→ **OBJECTIVE**: Beginning at the line that has "You are a GUI" and stopping after the one that has "pos(149,146)", give the listing lines as a numbered list with blank lines dropped. Leave the pictures out.

→ **PROVIDED ENTRIES**:
..........
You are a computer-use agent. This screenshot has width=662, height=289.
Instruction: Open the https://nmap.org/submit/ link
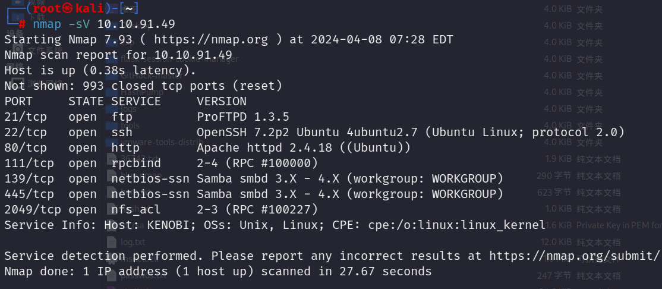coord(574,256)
..........
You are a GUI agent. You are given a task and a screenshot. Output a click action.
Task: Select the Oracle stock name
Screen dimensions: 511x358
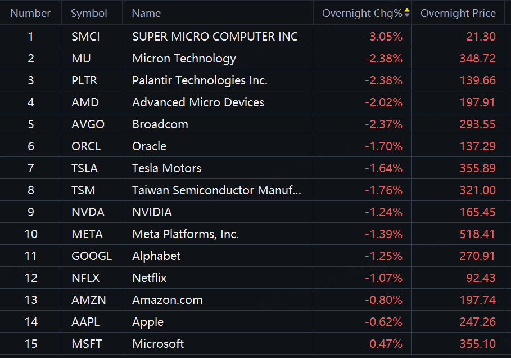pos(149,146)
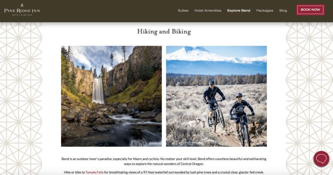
..........
→ **ANSWER FOR THIS EXERCISE**:
1. You are a GUI agent. You are given a task and a screenshot. Output a click action.
2. Task: Select the Oracle stock name
3. Screen dimensions: 511x358
4. pos(149,146)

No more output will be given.